## Begin

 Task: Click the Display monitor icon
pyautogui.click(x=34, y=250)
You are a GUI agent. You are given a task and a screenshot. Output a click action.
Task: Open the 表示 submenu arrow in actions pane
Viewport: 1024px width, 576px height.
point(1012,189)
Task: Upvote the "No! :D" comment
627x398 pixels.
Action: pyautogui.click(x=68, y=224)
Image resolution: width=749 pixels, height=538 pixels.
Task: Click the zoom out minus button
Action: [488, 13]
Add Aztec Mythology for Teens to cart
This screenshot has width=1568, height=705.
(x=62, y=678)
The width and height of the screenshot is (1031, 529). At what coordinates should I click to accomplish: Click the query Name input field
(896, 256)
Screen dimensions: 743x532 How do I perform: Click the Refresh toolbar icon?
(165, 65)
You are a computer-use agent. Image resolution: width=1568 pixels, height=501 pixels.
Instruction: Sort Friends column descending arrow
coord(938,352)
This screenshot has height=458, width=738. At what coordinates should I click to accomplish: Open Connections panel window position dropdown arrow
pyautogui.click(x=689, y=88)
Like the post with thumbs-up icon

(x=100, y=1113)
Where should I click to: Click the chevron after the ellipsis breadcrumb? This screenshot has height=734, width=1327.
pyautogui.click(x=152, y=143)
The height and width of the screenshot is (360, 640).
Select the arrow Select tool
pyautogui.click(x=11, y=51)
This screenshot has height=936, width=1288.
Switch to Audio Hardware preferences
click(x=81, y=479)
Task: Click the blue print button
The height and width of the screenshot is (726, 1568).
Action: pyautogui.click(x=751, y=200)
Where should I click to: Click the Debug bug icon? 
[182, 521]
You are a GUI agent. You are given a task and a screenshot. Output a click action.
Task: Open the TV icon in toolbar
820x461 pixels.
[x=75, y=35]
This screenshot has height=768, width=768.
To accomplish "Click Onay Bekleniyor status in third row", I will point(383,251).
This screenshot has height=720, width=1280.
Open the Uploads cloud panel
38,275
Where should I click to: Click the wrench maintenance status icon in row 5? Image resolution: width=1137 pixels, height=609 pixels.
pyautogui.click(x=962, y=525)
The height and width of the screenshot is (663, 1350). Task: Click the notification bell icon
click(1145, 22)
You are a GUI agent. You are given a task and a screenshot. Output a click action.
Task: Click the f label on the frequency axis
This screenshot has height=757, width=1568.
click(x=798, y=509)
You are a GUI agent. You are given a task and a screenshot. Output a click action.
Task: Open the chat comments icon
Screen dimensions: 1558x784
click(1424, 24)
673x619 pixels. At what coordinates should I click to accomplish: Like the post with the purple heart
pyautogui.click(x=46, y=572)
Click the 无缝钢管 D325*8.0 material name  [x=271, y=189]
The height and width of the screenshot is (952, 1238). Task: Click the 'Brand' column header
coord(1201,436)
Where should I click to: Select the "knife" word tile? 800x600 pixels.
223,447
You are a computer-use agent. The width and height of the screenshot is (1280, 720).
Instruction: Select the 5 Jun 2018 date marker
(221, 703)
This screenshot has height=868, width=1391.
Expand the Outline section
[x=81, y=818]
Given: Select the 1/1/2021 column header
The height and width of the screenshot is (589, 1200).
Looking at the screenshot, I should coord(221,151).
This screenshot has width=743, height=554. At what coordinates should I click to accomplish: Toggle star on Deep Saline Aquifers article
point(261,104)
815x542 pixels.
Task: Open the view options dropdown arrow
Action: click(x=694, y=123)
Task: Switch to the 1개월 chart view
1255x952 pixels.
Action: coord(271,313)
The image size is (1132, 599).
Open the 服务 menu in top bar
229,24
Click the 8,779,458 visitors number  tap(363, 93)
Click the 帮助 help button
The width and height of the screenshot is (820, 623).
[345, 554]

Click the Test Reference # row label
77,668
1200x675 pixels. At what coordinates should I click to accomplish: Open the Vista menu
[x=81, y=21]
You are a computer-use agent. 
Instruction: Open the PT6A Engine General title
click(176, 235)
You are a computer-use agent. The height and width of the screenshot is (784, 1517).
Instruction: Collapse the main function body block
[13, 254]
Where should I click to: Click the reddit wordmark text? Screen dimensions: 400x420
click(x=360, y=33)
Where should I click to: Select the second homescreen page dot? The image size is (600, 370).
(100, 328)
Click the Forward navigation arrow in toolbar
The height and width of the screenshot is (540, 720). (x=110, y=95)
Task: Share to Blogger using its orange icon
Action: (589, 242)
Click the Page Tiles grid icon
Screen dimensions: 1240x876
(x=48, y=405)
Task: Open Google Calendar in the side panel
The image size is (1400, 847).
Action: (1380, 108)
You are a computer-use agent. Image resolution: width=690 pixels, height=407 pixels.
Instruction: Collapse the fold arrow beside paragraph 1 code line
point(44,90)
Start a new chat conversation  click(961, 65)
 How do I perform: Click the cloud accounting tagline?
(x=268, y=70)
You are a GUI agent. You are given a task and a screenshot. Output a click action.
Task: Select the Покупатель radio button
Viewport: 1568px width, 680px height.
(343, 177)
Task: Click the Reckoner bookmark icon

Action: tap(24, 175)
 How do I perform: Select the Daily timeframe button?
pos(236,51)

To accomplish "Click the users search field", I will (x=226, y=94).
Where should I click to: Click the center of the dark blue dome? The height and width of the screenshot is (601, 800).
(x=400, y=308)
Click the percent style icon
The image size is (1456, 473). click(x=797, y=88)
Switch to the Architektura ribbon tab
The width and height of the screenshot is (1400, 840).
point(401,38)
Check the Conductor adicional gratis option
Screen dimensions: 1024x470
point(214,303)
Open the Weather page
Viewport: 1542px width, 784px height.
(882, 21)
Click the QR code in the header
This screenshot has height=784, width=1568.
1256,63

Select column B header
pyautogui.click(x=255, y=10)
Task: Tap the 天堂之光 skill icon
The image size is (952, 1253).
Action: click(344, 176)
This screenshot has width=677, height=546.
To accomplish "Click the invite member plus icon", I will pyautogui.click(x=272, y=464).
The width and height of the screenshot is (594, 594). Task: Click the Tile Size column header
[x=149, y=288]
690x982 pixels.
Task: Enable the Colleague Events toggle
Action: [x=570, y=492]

## End

▶ Aim
List each line in the material above that contains the word "Collapse".

▶ Written solution
Instruction: Collapse the main function body block
Instruction: Collapse the fold arrow beside paragraph 1 code line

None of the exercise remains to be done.